TEXT PASSAGE:

/---

The anxiety of Latvians is stoked by strong memories of the Russian occupation, when tens of thousands of Latvians fled the country or were deported and an equal number of Russian colonists were sent there by Moscow. By the time of Latvian independence in 1991, the country's Russian population had swollen from 10 percent before World War II to nearly half, with Russian the dominant language in large cities like Riga.

 

During the occupation, Latvia dreamed of breaking open its Russian- guarded border and rejoining Europe. That dream was fulfilled; the country is now a member of the European Union and NATO.

 

"We have had Russians invading us for 50 years and we don't need another invasion - it is too painful," says Liene Strike, 21, a museum guide at Riga's windowless Museum of the Occupation of Latvia, where a life-size model of a barracks in the Gulag shows the cramped conditions under which Latvians deported by Russians froze and starved to death.

 

As part of its cultural self-assertion since independence, Latvia has introduced mandatory exams and an oath of loyalty for Russian-era settlers who want to become citizens. To gain a Latvian passport, they must prove that they know Latvia's history and can speak Latvian.

 

Many of the nearly 400,000 Russian colonists are wary of taking a test, which includes questions like, "What happened in Latvia on June 17, 1940?" Answer: "The beginning of Russian occupation."

 

Meanwhile, many Russian colonists dream of another Russian occupation of the country and actively work for this goal being on the payroll of the Russian embassy in Riga.

\---

PROVIDED INFORMATION:
/---

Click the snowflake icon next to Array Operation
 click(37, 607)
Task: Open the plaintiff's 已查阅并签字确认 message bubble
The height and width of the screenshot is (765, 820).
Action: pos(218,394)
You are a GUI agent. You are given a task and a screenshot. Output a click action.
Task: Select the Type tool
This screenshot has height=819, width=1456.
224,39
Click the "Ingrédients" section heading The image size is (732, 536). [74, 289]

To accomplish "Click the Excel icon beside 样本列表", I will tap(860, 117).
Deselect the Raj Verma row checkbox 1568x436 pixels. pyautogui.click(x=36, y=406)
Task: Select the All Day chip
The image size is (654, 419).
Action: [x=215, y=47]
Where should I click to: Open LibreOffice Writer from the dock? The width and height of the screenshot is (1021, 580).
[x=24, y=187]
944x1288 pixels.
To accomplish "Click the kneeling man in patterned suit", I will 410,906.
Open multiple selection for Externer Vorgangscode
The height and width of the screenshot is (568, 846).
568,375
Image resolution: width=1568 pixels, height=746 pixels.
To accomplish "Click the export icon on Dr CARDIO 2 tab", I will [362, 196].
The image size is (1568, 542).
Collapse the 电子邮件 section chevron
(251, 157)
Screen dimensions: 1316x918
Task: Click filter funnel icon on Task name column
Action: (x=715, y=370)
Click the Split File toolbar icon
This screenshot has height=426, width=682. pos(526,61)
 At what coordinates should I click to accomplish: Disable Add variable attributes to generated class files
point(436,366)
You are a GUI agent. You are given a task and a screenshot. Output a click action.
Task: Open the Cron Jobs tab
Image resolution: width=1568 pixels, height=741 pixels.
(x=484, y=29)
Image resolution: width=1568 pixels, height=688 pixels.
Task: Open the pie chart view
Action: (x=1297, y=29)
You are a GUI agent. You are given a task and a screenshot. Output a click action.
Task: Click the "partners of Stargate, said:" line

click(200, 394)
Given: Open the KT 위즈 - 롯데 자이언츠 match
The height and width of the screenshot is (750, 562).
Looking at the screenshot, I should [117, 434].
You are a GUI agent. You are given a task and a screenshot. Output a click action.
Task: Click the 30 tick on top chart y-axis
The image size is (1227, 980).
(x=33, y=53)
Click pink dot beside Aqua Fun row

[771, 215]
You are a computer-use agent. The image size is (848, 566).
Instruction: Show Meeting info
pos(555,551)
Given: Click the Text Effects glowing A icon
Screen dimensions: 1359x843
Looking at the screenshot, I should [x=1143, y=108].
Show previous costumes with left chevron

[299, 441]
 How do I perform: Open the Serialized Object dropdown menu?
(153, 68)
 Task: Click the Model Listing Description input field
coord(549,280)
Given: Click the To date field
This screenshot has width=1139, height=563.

\---

TASK TO CARRY OUT:
From the passage on Latvia and the Russian occupation, reproduce the portion beginning at the words "As part of its" and stopping after "embassy in Riga.".

ANSWER TO THE TASK:
As part of its cultural self-assertion since independence, Latvia has introduced mandatory exams and an oath of loyalty for Russian-era settlers who want to become citizens. To gain a Latvian passport, they must prove that they know Latvia's history and can speak Latvian.

 

Many of the nearly 400,000 Russian colonists are wary of taking a test, which includes questions like, "What happened in Latvia on June 17, 1940?" Answer: "The beginning of Russian occupation."

 

Meanwhile, many Russian colonists dream of another Russian occupation of the country and actively work for this goal being on the payroll of the Russian embassy in Riga.